WHAT THE EXERCISE ASKS: In the entries that follow, find the line containing "The height and width of the screenshot is (632, 774).", then output exactly every line from the first through that one.

EXERCISE DATA:
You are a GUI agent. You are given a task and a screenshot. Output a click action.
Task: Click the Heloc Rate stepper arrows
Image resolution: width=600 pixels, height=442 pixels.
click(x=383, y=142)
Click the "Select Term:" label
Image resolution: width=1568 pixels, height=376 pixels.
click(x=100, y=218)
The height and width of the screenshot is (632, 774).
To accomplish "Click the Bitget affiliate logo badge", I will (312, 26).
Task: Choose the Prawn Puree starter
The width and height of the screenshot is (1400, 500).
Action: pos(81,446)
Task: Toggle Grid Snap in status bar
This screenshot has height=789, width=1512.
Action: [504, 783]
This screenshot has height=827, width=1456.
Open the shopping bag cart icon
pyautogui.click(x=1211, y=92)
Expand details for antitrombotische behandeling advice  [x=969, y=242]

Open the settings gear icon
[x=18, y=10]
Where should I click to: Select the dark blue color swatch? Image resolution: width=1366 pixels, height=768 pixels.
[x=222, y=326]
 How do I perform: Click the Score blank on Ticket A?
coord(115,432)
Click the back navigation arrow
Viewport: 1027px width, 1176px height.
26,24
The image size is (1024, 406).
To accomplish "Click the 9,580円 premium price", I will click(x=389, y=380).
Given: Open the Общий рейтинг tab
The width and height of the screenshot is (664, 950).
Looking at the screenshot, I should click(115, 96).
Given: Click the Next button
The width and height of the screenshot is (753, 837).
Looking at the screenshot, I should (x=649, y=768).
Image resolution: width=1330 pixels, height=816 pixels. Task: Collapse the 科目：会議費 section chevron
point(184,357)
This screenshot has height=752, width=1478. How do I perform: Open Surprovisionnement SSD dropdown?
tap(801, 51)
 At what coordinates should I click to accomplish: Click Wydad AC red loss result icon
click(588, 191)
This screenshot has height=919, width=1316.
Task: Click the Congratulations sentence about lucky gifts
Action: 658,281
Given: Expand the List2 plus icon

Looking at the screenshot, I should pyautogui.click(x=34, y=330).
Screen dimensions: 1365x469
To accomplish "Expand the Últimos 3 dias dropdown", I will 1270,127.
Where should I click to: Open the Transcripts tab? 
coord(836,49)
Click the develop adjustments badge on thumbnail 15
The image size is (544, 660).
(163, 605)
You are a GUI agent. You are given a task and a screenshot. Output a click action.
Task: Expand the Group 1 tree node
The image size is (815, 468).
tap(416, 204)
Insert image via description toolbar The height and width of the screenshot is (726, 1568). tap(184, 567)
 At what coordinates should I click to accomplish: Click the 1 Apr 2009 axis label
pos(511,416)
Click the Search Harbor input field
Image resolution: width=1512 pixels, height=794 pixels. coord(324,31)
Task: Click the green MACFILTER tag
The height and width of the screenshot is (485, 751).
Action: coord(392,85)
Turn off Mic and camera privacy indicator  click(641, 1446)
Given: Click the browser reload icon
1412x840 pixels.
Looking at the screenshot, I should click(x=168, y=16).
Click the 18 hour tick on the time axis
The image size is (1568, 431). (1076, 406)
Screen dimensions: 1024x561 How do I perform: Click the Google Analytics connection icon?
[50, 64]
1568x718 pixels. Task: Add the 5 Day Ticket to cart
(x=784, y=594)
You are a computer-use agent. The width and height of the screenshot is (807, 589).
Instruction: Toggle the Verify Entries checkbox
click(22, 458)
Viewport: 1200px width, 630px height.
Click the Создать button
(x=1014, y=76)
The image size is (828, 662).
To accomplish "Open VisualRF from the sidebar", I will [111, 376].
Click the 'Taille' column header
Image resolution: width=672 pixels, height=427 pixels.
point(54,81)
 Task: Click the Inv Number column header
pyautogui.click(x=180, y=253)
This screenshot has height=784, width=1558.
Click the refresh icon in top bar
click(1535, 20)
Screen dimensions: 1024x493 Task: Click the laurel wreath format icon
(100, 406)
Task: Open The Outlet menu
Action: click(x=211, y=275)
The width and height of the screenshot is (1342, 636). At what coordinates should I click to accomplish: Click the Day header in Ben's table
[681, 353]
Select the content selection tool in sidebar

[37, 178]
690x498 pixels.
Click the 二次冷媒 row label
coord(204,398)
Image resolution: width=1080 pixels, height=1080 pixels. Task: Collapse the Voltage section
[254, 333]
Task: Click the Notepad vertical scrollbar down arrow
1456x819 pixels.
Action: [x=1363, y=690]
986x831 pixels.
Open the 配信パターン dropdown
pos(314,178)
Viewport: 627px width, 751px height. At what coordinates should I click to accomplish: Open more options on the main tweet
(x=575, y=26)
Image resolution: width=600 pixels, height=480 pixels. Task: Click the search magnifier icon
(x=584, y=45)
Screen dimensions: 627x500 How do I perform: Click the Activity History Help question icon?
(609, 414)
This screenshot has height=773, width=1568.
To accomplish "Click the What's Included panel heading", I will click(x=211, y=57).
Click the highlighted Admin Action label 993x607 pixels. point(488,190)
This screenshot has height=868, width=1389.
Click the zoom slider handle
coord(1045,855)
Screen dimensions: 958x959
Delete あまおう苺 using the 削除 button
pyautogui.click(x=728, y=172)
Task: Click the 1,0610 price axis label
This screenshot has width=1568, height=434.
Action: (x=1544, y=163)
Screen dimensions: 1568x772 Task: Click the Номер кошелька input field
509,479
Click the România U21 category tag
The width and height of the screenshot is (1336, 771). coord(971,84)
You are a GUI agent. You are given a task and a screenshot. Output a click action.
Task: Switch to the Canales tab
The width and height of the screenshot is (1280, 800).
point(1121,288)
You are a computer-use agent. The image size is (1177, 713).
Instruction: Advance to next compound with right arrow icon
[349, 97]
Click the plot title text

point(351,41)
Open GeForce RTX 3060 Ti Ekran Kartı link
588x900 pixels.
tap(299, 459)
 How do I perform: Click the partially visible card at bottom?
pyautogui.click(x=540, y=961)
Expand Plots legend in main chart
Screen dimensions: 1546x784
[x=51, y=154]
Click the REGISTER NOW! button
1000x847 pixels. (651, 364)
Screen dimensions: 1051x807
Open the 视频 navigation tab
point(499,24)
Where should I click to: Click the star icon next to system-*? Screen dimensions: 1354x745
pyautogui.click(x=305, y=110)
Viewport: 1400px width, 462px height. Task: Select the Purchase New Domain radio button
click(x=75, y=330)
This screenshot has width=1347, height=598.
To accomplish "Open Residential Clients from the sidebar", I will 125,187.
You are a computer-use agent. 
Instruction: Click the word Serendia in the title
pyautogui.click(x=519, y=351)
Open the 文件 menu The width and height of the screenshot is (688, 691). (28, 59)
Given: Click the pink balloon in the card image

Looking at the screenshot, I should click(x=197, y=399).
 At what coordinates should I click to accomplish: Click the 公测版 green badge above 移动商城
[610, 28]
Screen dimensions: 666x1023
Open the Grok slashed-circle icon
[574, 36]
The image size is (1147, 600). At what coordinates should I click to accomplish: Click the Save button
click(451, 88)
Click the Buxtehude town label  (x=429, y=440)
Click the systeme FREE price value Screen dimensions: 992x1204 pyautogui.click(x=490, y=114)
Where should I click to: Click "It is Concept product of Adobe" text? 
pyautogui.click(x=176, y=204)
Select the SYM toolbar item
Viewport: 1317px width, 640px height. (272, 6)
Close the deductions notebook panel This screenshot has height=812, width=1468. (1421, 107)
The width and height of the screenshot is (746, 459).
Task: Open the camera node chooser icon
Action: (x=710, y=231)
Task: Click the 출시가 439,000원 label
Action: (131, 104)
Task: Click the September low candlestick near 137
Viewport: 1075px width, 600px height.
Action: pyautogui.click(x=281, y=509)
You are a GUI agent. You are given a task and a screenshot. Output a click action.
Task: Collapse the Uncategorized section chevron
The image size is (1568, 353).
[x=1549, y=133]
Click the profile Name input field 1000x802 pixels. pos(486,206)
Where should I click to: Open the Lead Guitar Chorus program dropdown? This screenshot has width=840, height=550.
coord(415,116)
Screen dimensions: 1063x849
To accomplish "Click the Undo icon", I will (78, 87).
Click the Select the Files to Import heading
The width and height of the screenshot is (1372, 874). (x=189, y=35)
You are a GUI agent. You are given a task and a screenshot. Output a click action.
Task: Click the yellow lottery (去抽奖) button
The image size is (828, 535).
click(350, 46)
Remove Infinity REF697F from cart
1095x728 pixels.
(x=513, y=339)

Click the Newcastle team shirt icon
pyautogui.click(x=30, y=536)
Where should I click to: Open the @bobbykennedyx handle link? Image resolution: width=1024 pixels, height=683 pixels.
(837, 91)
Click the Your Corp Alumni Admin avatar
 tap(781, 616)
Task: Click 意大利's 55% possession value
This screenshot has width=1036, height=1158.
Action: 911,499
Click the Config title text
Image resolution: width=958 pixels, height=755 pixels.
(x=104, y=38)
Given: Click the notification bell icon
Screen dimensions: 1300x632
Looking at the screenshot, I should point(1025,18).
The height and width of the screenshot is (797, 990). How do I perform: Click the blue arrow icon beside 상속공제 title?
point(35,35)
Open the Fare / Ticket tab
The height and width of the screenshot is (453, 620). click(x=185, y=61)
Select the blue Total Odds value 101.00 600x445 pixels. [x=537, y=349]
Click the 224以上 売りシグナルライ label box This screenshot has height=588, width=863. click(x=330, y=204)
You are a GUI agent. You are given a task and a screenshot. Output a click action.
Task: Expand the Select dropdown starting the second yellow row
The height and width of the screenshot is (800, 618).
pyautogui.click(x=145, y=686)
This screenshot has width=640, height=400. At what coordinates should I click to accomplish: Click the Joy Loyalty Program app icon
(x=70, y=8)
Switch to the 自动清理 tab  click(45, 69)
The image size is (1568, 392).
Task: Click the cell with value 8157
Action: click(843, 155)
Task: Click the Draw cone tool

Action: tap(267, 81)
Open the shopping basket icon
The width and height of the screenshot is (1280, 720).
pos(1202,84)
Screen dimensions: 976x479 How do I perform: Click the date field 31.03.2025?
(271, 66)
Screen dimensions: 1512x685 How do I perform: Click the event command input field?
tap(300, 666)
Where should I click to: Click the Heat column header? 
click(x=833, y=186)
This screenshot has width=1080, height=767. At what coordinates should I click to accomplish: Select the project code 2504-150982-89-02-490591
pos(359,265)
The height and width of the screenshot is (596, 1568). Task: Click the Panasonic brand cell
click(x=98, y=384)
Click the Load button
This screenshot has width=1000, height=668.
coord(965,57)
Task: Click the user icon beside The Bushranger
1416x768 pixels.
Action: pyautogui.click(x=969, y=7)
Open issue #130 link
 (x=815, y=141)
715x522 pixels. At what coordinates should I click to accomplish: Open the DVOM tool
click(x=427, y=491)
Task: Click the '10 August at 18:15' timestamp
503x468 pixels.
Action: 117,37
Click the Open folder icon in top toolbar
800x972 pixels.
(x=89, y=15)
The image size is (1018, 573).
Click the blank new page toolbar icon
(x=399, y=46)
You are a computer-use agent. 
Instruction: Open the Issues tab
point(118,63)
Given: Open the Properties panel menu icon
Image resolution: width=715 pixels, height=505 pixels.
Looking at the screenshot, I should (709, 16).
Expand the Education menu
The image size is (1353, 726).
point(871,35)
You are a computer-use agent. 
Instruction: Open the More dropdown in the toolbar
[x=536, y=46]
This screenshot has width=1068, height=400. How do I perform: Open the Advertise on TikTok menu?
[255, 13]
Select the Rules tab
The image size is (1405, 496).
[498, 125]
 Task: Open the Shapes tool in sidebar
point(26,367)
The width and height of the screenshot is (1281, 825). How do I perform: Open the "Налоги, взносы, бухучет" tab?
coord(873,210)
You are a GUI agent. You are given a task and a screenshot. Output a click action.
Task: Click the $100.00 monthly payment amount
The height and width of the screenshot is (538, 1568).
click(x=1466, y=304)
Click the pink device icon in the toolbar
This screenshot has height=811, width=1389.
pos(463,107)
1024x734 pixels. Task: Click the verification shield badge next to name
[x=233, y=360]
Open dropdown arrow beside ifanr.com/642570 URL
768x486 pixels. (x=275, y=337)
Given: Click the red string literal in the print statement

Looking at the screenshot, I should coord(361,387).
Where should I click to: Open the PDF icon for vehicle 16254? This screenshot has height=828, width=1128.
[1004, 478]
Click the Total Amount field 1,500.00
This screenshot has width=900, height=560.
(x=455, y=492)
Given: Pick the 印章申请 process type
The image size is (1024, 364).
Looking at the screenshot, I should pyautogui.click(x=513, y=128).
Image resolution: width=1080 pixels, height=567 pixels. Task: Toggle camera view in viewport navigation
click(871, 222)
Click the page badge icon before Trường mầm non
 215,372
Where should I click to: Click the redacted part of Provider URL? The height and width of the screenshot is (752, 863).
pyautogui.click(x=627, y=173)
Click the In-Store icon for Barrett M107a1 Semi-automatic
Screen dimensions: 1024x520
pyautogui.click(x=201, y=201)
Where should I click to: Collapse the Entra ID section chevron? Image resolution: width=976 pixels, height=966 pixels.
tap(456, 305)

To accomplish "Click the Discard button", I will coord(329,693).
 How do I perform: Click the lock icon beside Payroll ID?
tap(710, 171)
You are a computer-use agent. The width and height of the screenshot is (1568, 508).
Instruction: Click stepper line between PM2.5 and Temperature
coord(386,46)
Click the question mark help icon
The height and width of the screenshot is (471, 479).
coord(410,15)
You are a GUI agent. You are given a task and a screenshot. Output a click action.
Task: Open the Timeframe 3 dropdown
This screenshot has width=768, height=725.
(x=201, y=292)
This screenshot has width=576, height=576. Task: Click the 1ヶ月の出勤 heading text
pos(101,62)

EXERCISE RESPONSE:
You are a GUI agent. You are given a task and a screenshot. Output a click action.
Task: Click the Heloc Rate stepper arrows
Image resolution: width=600 pixels, height=442 pixels.
click(x=383, y=142)
Click the "Select Term:" label
Image resolution: width=1568 pixels, height=376 pixels.
click(x=100, y=218)
The height and width of the screenshot is (632, 774).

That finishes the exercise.